**EXERCISE REQUIREMENTS:**
Transcribe exactly, and only, the lines from the one with "Given: Click the grep code keyword" through the end of the records below, including both of those lines. Skip all pictures.

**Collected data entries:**
════════════════════
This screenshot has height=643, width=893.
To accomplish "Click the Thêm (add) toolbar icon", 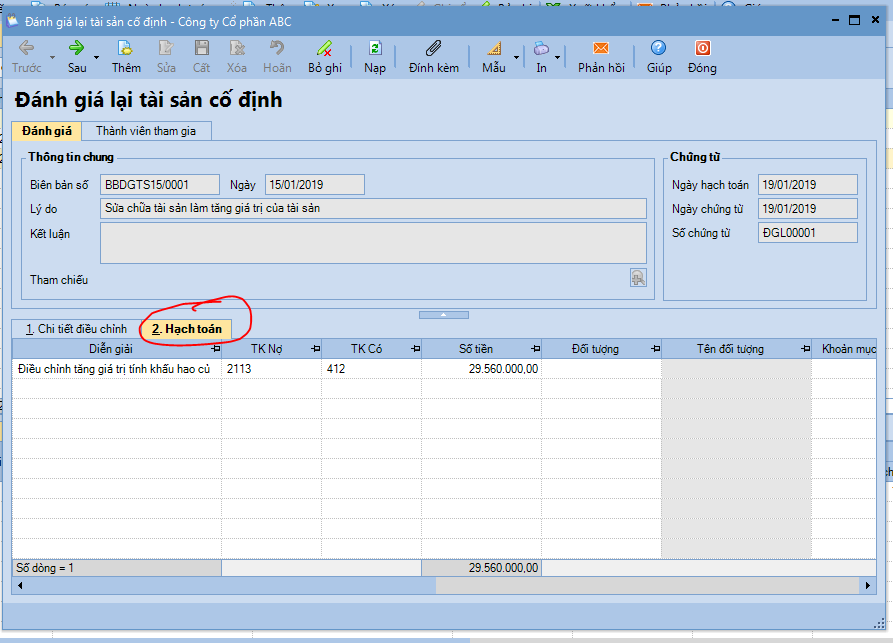I will (x=126, y=48).
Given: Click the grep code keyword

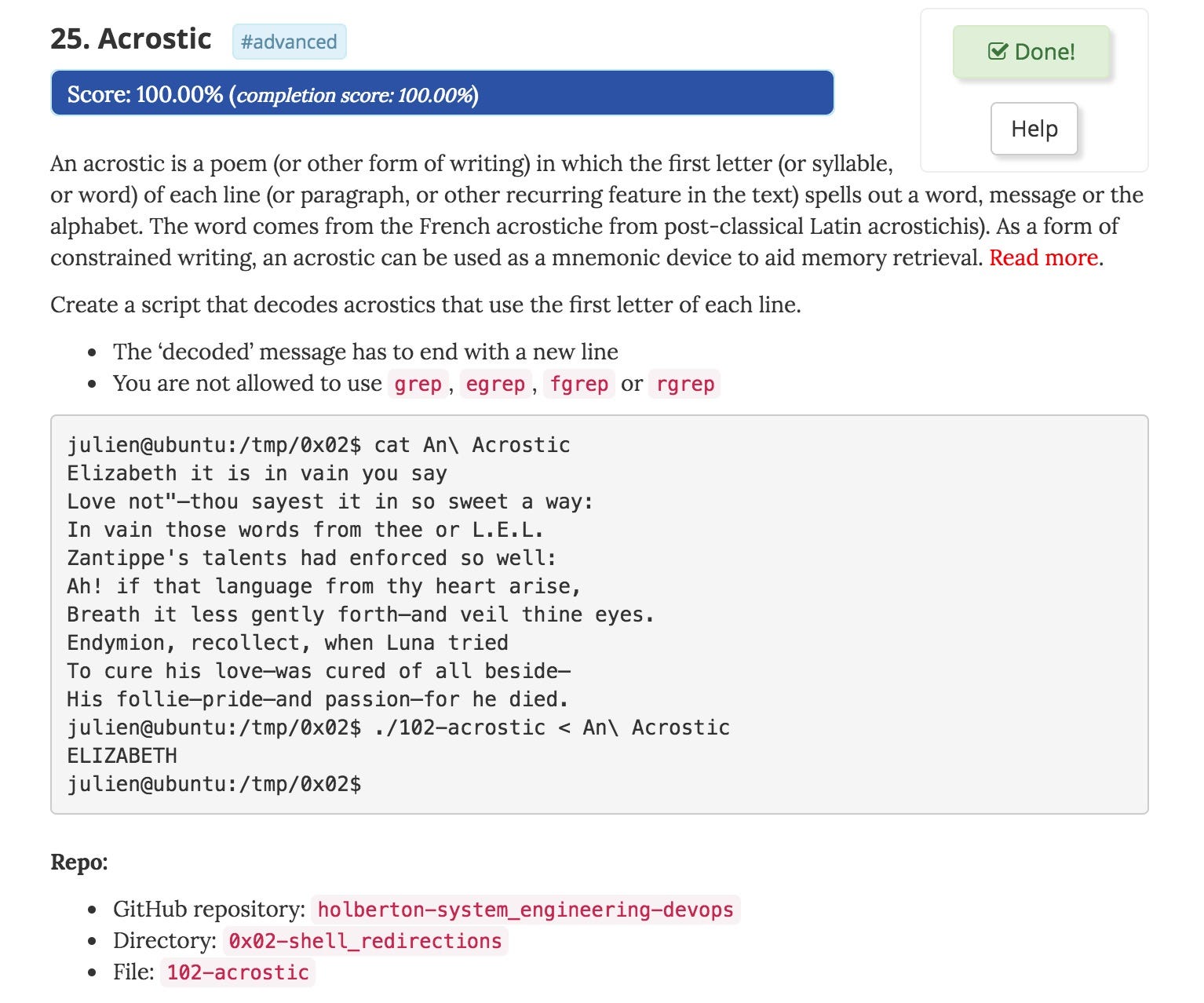Looking at the screenshot, I should click(x=418, y=384).
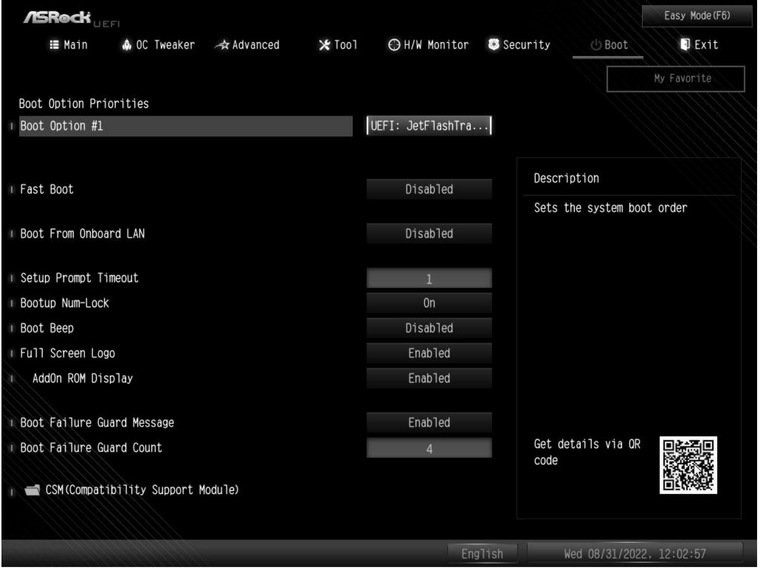
Task: Click the QR code image
Action: coord(688,464)
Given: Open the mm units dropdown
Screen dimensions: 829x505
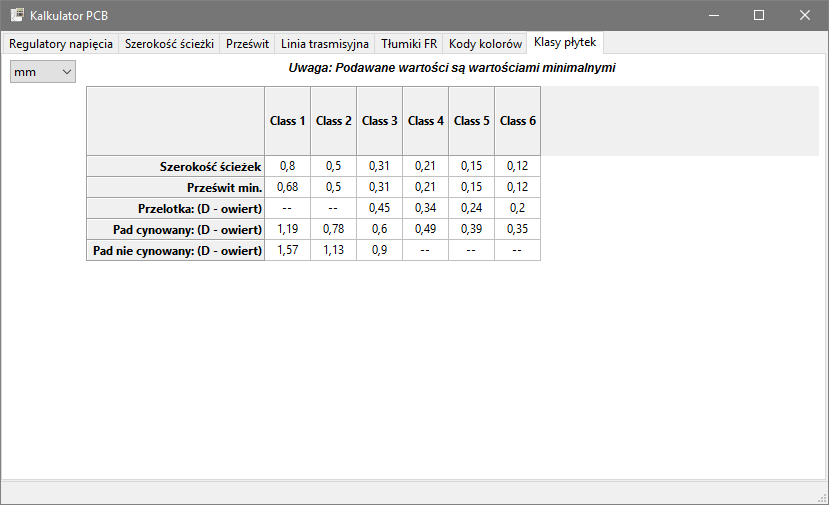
════════════════════
**SOLUTION FOR THIS TASK:**
Given: Click the grep code keyword

Looking at the screenshot, I should click(x=418, y=384).
Task: Click the QR code image
Action: coord(688,464)
Given: Open the mm units dropdown
Screen dimensions: 829x505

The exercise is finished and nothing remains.